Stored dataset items
§

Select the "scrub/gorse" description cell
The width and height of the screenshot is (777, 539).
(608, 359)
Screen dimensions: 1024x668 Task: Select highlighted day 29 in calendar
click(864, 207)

§

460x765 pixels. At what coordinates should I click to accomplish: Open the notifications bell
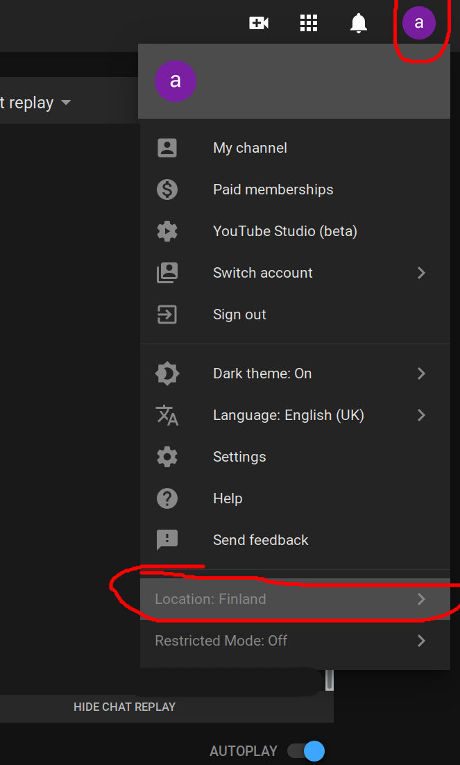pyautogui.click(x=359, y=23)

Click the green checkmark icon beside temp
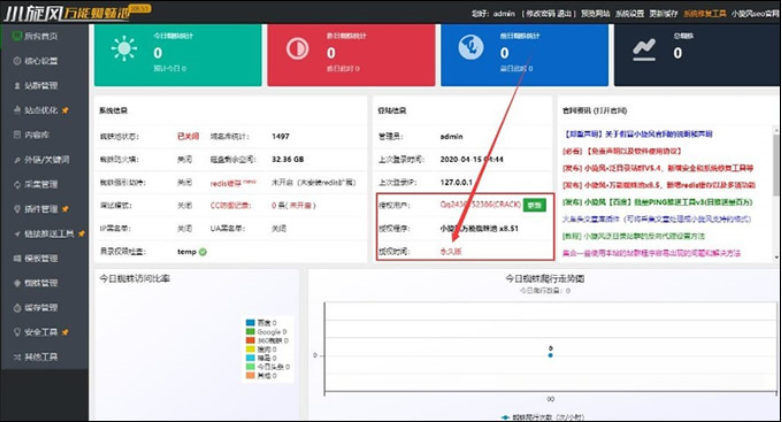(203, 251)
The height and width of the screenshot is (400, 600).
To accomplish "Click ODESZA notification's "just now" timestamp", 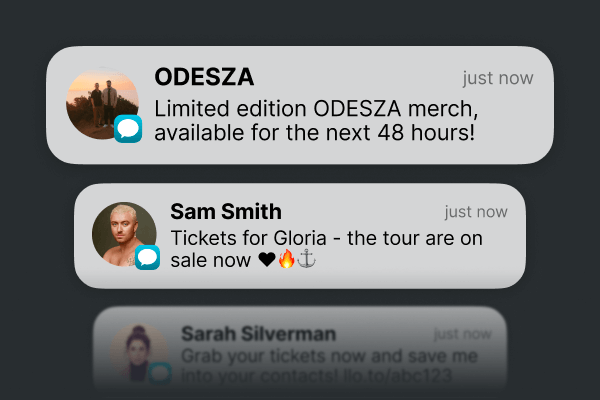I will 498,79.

§

* [Exercise details]:
Begin at the line in the entries above that has "460x765 pixels. At", stop after the line that has "The height and", and output exactly those lines without pictures.

* [The answer]:
460x765 pixels. At what coordinates should I click to accomplish: Open the notifications bell
pyautogui.click(x=359, y=23)

Click the green checkmark icon beside temp
(203, 251)
The height and width of the screenshot is (400, 600).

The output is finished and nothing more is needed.